En la música culta y especialmente en la clásica, el carácter de voz que va afectando la sensibilidad más profunda del oyente en cada instante hace que la experiencia sensible de la misma sea, exactamente, la de una conversación entre almas singulares, almas desnudas sin duda de adjetivos bariccianos, almas tal cual son. Cada vez que escuchamos un preludio de Chopin, es Chopin mismo quien a través de su intérprete hace sonar su voz. Que lo que oímos sea la interpretación de la voz de Chopin, lejos de “alterarla” la enriquece extraordinariamente toda vez que para poder oír lo que Chopin ha dicho, sus intérpretes han debido “escucharlo” previa, detenida, sentida y minuciosamente hasta conseguir recrearlo. Así, la música no sólo es sólo la efímera conversación de dos voces, es también el silencio de dos almas que recuerdan haber estado “hablando” mediante la belleza. Tal vez por tal característica, Georges Braque afirmara que “la música da forma al silencio, como el jarrón moldea el vacío”.

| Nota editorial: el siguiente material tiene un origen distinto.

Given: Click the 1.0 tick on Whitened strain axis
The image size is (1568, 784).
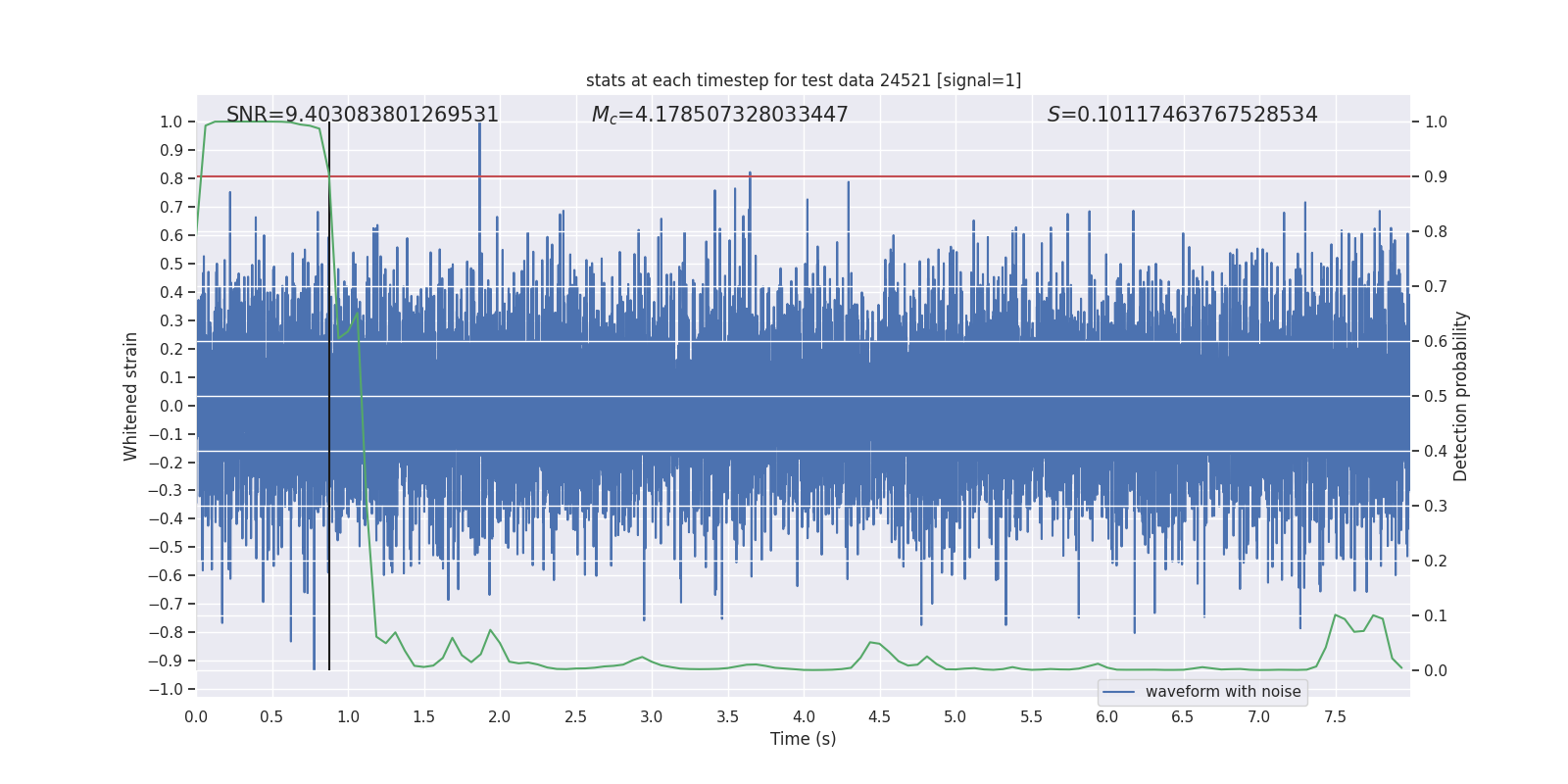Looking at the screenshot, I should point(171,122).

Este misterio y el carácter instantáneo, efímero, de la música, hacen de ella una forma de arte definitivamente “inasequible” no sólo para los bárbaros, sino también para los cultivados estudiosos de la misma quienes, ante su inefabilidad, no han cosechado mucho más que una enorme perplejidad aún no resuelta. Tan poco resuelta que los músicos contemporáneos Hoffmann y Carl Maria von Weber, nos dicen respectivamente: “la música empieza donde se acaba el lenguaje” y que “es el verdadero lenguaje universal”. Afirmaciones que indican tanto la ausencia de una lengua universal en la que los hombres puedan comunicarse cuanto la existencia de un lenguaje en el que todas las personas pueden entenderse: la música. Y no sólo todas las personas entre sí sino también con el más allá, como experimentara Schumann para quien la música era “el lenguaje que me permite comunicarme con el más allá”.

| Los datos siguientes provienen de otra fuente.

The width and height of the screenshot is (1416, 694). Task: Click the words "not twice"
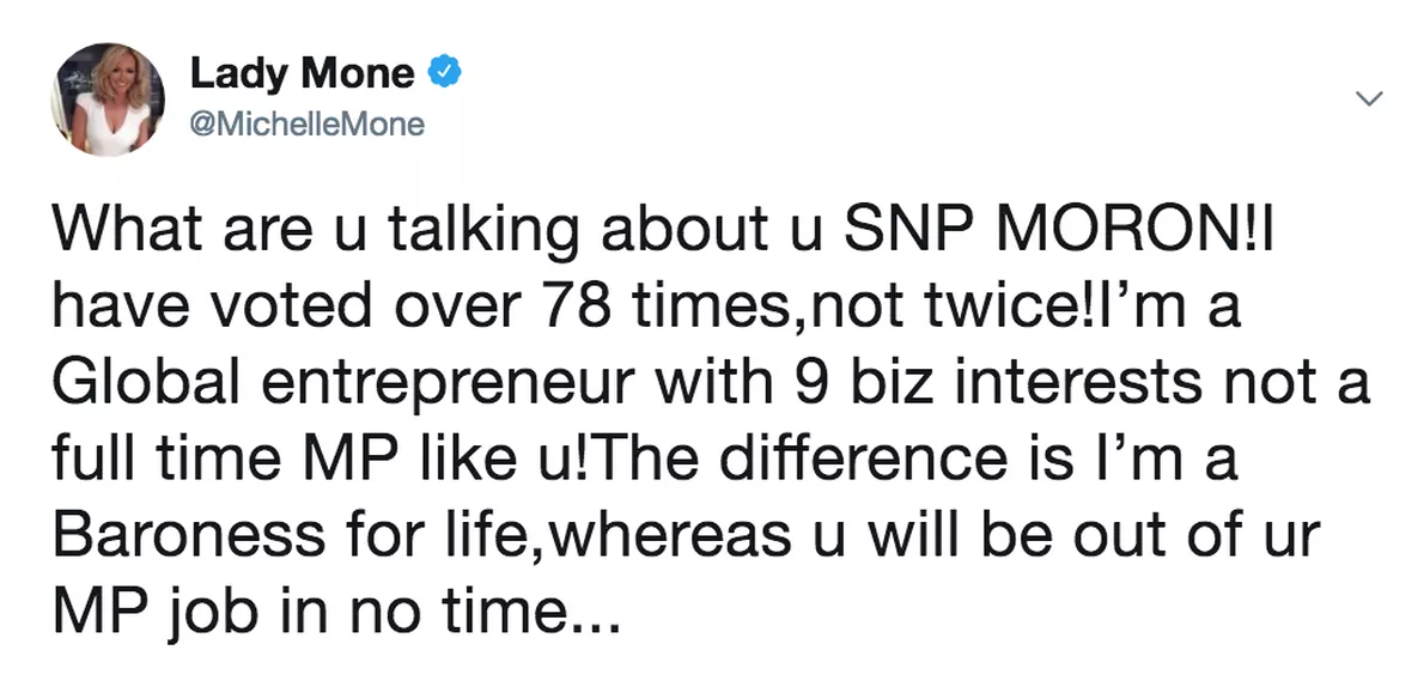point(896,309)
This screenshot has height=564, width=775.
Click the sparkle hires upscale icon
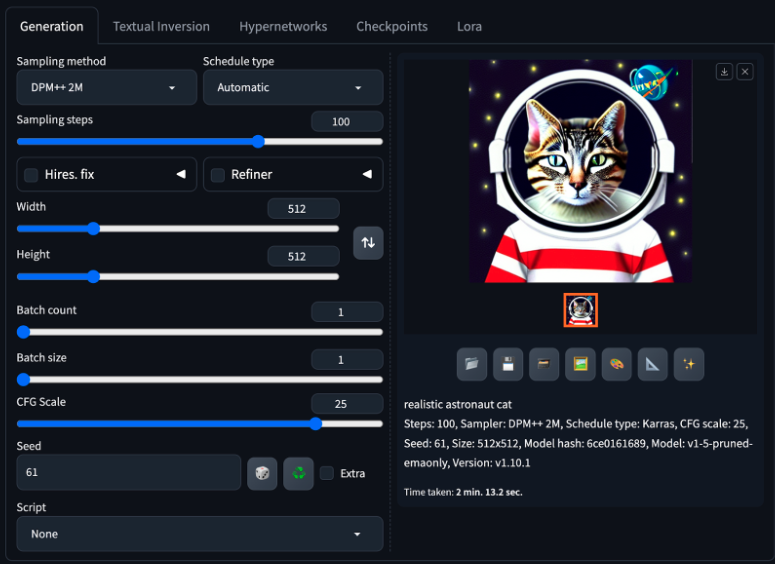pyautogui.click(x=689, y=364)
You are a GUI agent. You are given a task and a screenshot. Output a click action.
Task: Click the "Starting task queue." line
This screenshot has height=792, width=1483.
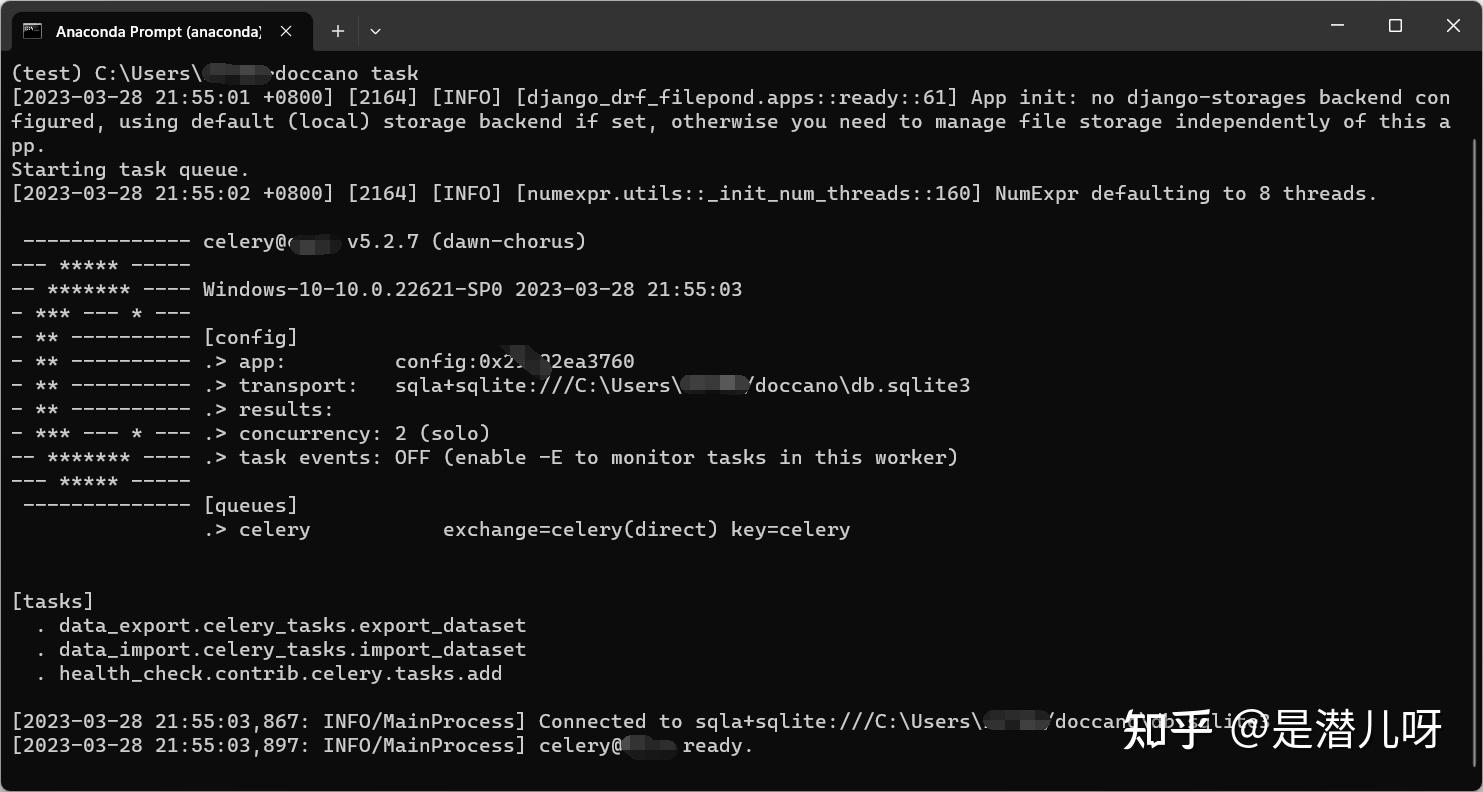click(x=130, y=169)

Hay un misterio dentro de nosotros y es la música quien nos avisa de ello. Más siendo así que dentro de nosotros sólo cabe que exista lo que somos, resulta que sin que sepamos explicarlo, sabemos que somos música. Y algunos pensadores, por lo general los que no han desertado de su naturaleza religiosa, saben que no sólo el hombre es música, también la Creación entera lo es.

Tiene la música encerradas dentro de sí muchas dimensiones trascendentes, muchas claves secretas de lo que el hombre es en verdad. No es imposible entonces que existan bárbaros a los que la música clásica no sólo no les moleste, sino que incluso la amen intensamente. ¿Por qué iban a querer destruirla? Y ¿es seguro que se hayan “ido de ahí”? Yo lo dudo mucho; tanto que no puedo saberlo. Porque ¿es posible afirmar de los bárbaros que intenten vivir sin alma? Creo que no. Y de poder afirmarse de los bárbaros también podría hacerse de la más refinada burguesía que es anterior a aquellos y muy superior –pienso– en la responsabilidad de “su propia barbarie”.

Irwin Yalom, padre del psicoanálisis existencial, describe cómo el hombre que ha “sufrido” una experiencia de conmoción con la música clásica, queda como si hubiera “visto a través de un pequeño agujero de la tapia, otro espacio de su conciencia, otra dimensión de sí mismo que ahora sabe le pertenece: la perfección que ha experimentado le avisa de la existencia del cielo mismo que desea habitar”.

He aquí otro aviso más, y van ya unos cuantos, de cómo la música nos permite “ser en ella” porque somos música. Espero haber atendido con alguna utilidad la invitación de Pepe Boza a preguntarnos sobre qué tiene la música clásica, porque quizá ahí esté el antídoto para ese virus del postmodernismo bárbaro”. De haberlo intentado, estoy seguro.

José Luis Rodríguez Rigual, Marzo de 2010.